Scratched out of a bustling industrial center and surrounded by the Oakland International Airport, the Oakland Coliseum and a major freeway, the Martin Luther King Jr. Regional Shoreline offers city dwellers a quiet place to hike, bike, bird-watch, picnic and fish. Managed by the East Bay Regional Park District, this 741-acre shoreline park is the remainder of the once-vast marshlands of San Leandro Bay.

In 1998, the completion of a restoration project returned tides to 71 acres of San Leandro Bay wetlands that had been filled in during the ’80s. The restored tidal flow brought back native plants and many bird species – both migrating birds and others that live at the marshes all year.

The park offers a number of short paved trails (about 2 miles) and an observation tower. Both the trails and the tower are wheelchair accessible.

Garretson Point Trail
From the parking lot, pick up a brochure near the observation tower. The brochure provides detailed trail maps and information about the park. Then walk up the steps to the tower, look out at the shorebirds and get your bearings. Nearby information signs update you on tidal restoration.

After leaving the platform, head over a little bridge (water to your left) and then over a larger bridge that spans San Leandro Creek. At this point, you can take a 1.8-mile loop walk around the creek on the San Leandro Creek Trail or continue straight ahead, crossing another bridge to join the Garretson Point Trail (named for Fred Garretson, an Oakland Tribune writer whose stories encouraged bay restoration).

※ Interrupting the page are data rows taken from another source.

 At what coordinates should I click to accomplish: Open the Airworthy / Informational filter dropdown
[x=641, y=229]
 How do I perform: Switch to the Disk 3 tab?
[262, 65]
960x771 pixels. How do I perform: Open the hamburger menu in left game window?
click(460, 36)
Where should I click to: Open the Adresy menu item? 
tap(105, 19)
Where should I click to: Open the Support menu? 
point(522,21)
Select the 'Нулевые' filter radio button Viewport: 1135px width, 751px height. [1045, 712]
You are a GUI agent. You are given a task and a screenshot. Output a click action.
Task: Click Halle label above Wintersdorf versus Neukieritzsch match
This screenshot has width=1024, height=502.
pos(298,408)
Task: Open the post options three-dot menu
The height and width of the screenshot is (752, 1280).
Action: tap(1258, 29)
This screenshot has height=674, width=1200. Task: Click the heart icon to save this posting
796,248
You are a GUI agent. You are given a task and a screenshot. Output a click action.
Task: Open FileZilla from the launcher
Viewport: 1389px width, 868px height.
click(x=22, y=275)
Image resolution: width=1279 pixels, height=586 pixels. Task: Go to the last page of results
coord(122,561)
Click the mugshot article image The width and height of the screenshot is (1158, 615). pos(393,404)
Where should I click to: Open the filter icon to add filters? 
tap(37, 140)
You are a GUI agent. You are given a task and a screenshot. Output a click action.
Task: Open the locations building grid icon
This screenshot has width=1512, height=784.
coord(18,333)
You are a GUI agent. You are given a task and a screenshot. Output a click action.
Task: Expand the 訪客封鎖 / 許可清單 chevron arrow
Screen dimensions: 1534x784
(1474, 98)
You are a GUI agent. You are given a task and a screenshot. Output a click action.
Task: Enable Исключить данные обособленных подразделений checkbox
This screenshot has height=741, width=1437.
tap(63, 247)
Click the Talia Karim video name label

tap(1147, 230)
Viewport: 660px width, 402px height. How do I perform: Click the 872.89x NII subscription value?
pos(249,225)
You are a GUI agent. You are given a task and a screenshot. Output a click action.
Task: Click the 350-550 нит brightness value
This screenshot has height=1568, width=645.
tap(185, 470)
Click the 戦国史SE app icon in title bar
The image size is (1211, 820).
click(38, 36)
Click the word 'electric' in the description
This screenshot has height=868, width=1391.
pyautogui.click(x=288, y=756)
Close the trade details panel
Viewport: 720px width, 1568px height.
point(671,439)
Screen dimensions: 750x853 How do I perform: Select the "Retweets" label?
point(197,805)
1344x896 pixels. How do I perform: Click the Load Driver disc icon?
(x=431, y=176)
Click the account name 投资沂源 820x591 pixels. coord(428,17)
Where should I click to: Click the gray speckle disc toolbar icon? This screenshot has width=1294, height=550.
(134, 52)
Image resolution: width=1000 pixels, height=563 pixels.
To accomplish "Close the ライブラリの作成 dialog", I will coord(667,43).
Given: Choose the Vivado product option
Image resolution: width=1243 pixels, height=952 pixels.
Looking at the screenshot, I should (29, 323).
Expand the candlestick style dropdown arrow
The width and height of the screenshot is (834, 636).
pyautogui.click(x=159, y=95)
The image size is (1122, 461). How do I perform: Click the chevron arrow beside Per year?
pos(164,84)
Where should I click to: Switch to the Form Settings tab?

With San Leandro Bay to your left, bustling businesses to your right and airplanes flying overhead, you will experience a fascinating juxtaposition of nature and industry. There are ample benches and picnic tables throughout, some with barbecue pits. Another bridge crosses Damon Creek. Here, on a bench by the water, you can observe the Damon Marsh wildlife sanctuary and some lovely stone sculptures of local sea life. Then you can continue on the Damon Marsh Trail or return to explore Arrowhead Marsh.

Arrowhead Marsh Trail
From the observation platform, pick up the Arrowhead Marsh Trail (water on your right). A boardwalk extending from the trail lets you walk right out over the 50-acre marsh, which is a stopover on the Pacific flyway and a prime viewing area for bird-watching. On the left side of the trail is a gigantic grassy playing field, well populated by ground squirrels and ubiquitous Canada geese. Also in the field is Roger Berry’s steel sculpture “Duplex Cone,” which traces the winter and summer solstices along its two cones.

As you walk along the shoreline, you will see a plethora of shorebirds – willets, marbled godwits, egrets, herons, stilts and turnstones. Once past the playing field, cross over to the road on your left. (This is the road you came in on if you drove.) Look across at New Marsh on the other side, and if you are lucky, you will see a burrowing owl popping out of a hole. Please be sure not to disturb this endangered bird.

Continue on the trail, passing a parking lot and picnic area, until the trail ends at a fishing dock. No fishing license is required to fish from the dock. However, a California fishing license is required for those 16 and older when casting from the shore or in open water.

Getting there
By bus, from the Coliseum/Oakland BART Station, catch the AC Transit No. 98. Take this to Hassler Way and Edgewater Drive. From there walk south on the path to the Garretson Point Trail.

By car, take Interstate 880 in Oakland, exiting at Hegenberger Road. Drive west on Hegenberger to Doolittle Drive, turn right and then right again at Swan Way. Immediately turn left into the park and drive to the last parking lot.